The proportion of affordable homes in Germany fell further last year. For couples with a net monthly income of around €3,700, only 28 percent of all homes on offer were even considered in terms of cost, according to a study by the Cologne Institute for Economic Research (IW). At the beginning of the year, this figure had been approximately 40 percent.
Even for the top 20 percentile of all households, the purchase possibilities sank from 62 percent to 47 percent, and real estate prices are rising particularly dramatically in metropolitan areas. There, the share of affordable offers for the group of high earners has more than halved. Even in regions adjacent to metropolitan areas, about 46 percent of the advertised properties were no longer affordable for them.

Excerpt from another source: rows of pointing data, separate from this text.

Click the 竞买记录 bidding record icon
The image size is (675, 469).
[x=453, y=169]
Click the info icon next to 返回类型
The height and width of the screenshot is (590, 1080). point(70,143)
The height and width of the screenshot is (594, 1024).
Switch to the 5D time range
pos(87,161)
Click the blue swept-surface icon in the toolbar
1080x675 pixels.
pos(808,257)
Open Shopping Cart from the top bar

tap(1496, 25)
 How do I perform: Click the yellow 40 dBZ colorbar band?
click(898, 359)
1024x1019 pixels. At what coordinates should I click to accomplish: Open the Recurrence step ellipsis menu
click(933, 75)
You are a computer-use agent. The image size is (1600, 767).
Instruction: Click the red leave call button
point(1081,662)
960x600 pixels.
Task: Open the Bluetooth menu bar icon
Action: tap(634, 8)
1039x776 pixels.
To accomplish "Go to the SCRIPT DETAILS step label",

Inflation shrinks the budget of the Germans
The reason for the change was not a price increase, but the reduced amount of money the population had available during inflation. According to IW, Germans had to contend with increases in construction costs, the energy crisis, and the interest rate turnaround last year. Those who had to spend more on electricity or gas had fewer opportunities to save for a house.
Political measures made homeownership even more expensive. “Policymakers are acting procyclically this year by reducing subsidies for new construction and existing homes, so they are exacerbating the cost increases for potential home-owning households,” the study’s authors explain.
Fewer home purchases – fewer vacant rental apartments
Meanwhile, the reluctance to buy owner-occupied properties is also having an impact on the rental housing market. While fewer people were able to fulfill their dream of owning their own home last year, fewer rental apartments became available.
“Housing policy must respond. In the current market phase, it is more important than ever to design active home ownership policies,” say the authors of the IW study. “This includes the introduction of a progressive land transfer tax with property tax allowances for first-time buyers and owner-occupiers, the introduction of subordinated loans, and mortgage insurance,” they added.